By Dr. Kathleen T. Ruddy
There is no more heated controversy in all of breast cancer research than the arguments surrounding mammogram screening. Women are confused, their doctors are confused, and health policy advisors are caught in the crossfire of scientific debate, public outcry, and the need to control costs. The most recent volley in the battle over mammogram screening was launched from Dartmouth and it was explosive.
Dr. Gilbert Welch, professor of medicine at Dartmouth Institute for Health Policy and Clinical Practice in Hanover, New Hampshire, was concerned that the widespread utilization of mammogram screening over the past thirty years has led to over-diagnosis of breast cancer. Welch looked at government-derived statistical data on mammogram screening, the overall incidence of breast cancer, and survival rates over a period of three decades to determine if his concern was valid.
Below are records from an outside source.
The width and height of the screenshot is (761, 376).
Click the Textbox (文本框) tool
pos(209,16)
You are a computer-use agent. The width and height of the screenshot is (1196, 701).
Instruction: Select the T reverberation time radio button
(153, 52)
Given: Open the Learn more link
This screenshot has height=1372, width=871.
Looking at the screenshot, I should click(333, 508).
Dr. Arche Bleyer of the Department of Radiation Medicine at the Oregon Health and Science University in Portland was Welch’s co-investigator.
In his study design, Welch assumed that the overall burden of breast cancer in the United States has remained stable, despite the perceived rise in the incidence of breast cancer which he believes is associated more with diagnosing early-stage disease via screening than with a true rise in the number of women with life-threatening illness.
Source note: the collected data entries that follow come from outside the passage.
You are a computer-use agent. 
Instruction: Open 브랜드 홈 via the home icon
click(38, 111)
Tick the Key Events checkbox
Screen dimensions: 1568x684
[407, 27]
Welch examined data on breast cancer trends between 1976 – 2008. He chose 1976 as a starting point because prior to 1976 mammogram screening was not widely used. It was only after First Lady Betty Ford’s diagnosis of breast cancer in 1974 that breast cancer became a national issue. Funding of breast cancer research rose exponentially thereafter, followed by a national campaign for early diagnosis propelled by the joined forces of the profit-driven healthcare industry and breast cancer foundations racing for a cure.
Welch discovered that there was an absolute increase in the incidence of breast cancer, from 112 per 100,000 women in 1976, to 234 per 100,000 in 2008. Thus, as a direct result of three decades of widespread mammogram screening, an additional 122 women per 100,000 were diagnosed with breast cancer. But did they live longer as a result of their screening-derived early diagnosis and treatment? Welch says, “No.”
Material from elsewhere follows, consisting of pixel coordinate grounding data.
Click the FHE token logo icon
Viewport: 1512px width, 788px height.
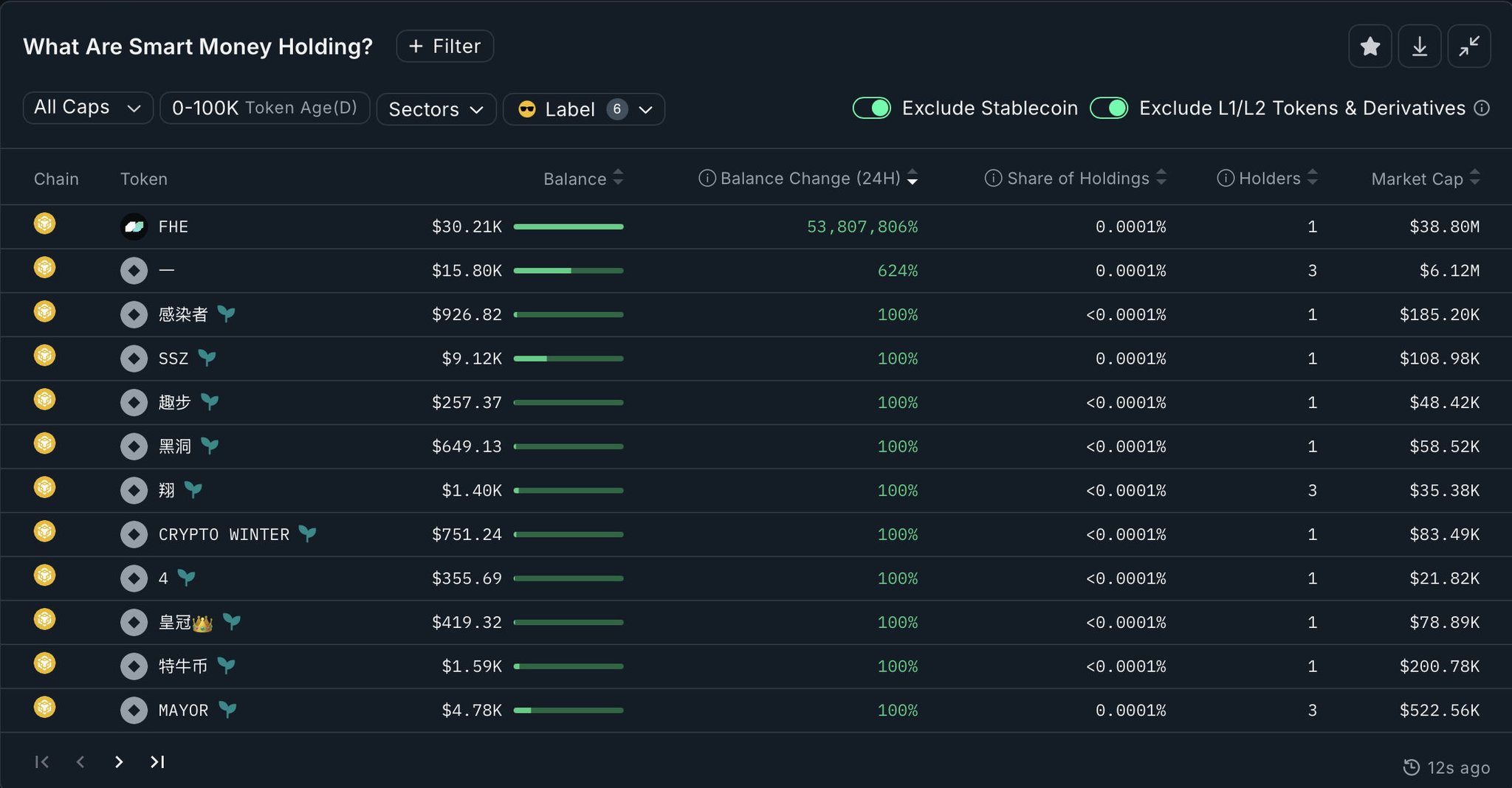[x=134, y=227]
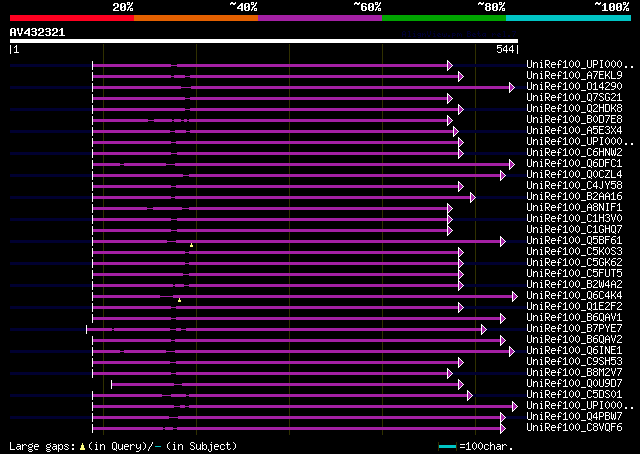640x454 pixels.
Task: Click the white gap triangle in Q5BF61 row
Action: click(x=191, y=245)
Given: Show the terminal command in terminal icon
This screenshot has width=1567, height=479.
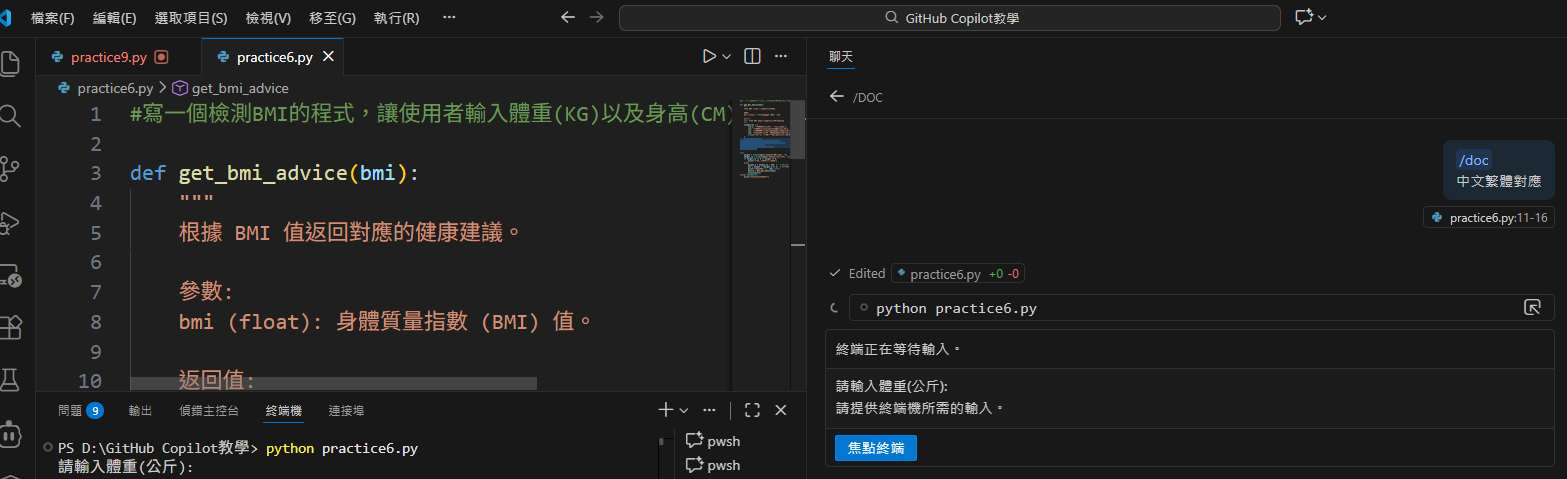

According to Welch’s analysis, only eight of the 122 women diagnosed with breast cancer would have eventually develop advanced disease. He concludes in his paper, published in the New England Journal of Medicine, November 29, 2012. that “over the past 30 years, 1.3 million women were over-diagnosed with breast cancer.” Welch further estimates that in 2008, breast cancer was “over-diagnosed in more than 70,000 women.”
It’s fair to say that Welch’s use of the term ‘over-diagnosed’ is, at best, misleading and, at worst, inflammatory. The women in Welch’s study were not over-diagnosed with breast cancer, but were correctly diagnosed with breast cancer. No one was told she had breast cancer who did not, in fact, have breast cancer. Indeed, it is quite likely that at least one-third of the women diagnosed with breast cancer between 1976 – 2008 (i.e., 1.3 million women) were over-treated, but not over-diagnosed, with a disease that might well have never threatened their lives.
The problem is that, at this time, neither Welch nor any other scientist in the world can accurately identify the 1.3 million breast patients who were over-treated. Because we cannot determine breast cancer that is potentially lethal from that which is relatively indolent, doctors must, of necessity, treat all women as if their breast cancer is the one that might threaten her life.
Welch concludes his paper by saying, “screening is having, at best, only a small effect on the rate of death from breast cancer”, and he admonishes the medical community to utilize mammograms more sparingly.
I disagree with Welch’s conclusion, and I am not alone in holding the opinion that there is another, better way of viewing the important data he collected in his study.
While it is certainly true that a portion, perhaps even a large portion, of breast cancer is accurately diagnosed in women whose disease is not life-threatening, until we are able to accurately identify those tumors that are destined to kill the patient from those that are not, we ought not to abandon the only screening method we have for our most common female malignancy. Rather than pull back on mammogram screening, an intervention that unquestionably has saved thousands of lives, we ought to screen more aggressively but with better tools.
There’s no doubt that mammogram screening leaves much to be desired. We didn’t need another study to tell us that, though Welch’s paper certainly brings into clear view the need to distinguish life-threatening breast cancer from that which can simply be observed. What we need is a better discriminator, not abdication of the only screening method we currently have for the most common malignancy in women everywhere in the world.
Of course, the best solution would be to find a completely preventive breast cancer vaccine such as the one developed at the Cleveland Clinic by Professor Vincent Tuohy, published in Nature Medicine, May 2010. Tuohy’s vaccine was 100% effective in preventing breast cancer in three different animal models and is ready for clinical trials to see if it is safe and effective for use in women. Such a prophylactic breast cancer vaccine would be an excellent way to put an end to the endless, strident arguments over the value of mammogram screening, finally replacing the confusion with much-needed prevention.